§ **Material for this task**:
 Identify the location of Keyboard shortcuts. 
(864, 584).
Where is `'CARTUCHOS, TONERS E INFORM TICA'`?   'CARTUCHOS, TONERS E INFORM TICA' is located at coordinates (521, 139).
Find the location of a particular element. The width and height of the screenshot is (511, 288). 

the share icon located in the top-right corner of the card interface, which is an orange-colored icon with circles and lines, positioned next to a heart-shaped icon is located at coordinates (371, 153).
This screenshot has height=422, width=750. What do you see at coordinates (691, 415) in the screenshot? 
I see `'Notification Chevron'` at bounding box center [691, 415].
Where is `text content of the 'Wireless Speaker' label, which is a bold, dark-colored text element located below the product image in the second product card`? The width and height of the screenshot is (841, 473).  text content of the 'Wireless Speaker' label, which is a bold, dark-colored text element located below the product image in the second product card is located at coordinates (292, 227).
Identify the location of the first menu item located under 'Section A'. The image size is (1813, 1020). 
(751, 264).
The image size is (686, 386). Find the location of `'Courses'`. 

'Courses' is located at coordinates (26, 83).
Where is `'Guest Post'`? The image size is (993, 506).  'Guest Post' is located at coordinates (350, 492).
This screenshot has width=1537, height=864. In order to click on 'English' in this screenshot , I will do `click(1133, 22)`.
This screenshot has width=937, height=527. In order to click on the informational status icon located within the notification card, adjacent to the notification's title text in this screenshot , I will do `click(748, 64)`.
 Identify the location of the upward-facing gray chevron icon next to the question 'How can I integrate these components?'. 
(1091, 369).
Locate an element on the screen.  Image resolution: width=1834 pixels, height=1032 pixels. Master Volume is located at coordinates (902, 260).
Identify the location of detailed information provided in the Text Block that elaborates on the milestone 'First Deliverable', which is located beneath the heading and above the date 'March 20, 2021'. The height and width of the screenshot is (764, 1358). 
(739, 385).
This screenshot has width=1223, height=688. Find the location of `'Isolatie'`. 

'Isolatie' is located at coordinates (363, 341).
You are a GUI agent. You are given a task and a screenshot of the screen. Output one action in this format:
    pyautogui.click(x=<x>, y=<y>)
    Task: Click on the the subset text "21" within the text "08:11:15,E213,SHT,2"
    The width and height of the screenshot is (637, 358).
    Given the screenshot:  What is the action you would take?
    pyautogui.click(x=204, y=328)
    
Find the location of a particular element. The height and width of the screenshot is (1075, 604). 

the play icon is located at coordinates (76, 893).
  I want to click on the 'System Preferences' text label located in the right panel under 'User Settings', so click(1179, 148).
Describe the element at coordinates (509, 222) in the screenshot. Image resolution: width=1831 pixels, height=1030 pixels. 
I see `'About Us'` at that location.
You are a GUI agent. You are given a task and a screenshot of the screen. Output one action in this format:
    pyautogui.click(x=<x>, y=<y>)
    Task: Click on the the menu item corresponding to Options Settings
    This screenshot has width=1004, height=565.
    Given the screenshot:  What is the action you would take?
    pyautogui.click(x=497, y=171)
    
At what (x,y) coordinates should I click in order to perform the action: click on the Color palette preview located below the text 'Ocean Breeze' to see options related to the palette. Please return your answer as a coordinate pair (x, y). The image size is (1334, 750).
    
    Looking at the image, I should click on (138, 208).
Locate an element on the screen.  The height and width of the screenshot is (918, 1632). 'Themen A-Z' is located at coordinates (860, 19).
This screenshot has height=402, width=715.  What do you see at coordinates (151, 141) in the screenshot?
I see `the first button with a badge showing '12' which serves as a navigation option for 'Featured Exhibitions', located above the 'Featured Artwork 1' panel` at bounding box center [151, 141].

§ **Problem description**:
Recast the stretch of the records from the line containing "Describe the element" through the line containing "pyautogui.click(x=497, y=171)" as a numbered list, one line per item, with blank lines left out.

§ **The completed task**:
1. Describe the element at coordinates (509, 222) in the screenshot. Image resolution: width=1831 pixels, height=1030 pixels. 
2. I see `'About Us'` at that location.
3. You are a GUI agent. You are given a task and a screenshot of the screen. Output one action in this format:
4.     pyautogui.click(x=<x>, y=<y>)
5.     Task: Click on the the menu item corresponding to Options Settings
6.     This screenshot has width=1004, height=565.
7.     Given the screenshot:  What is the action you would take?
8.     pyautogui.click(x=497, y=171)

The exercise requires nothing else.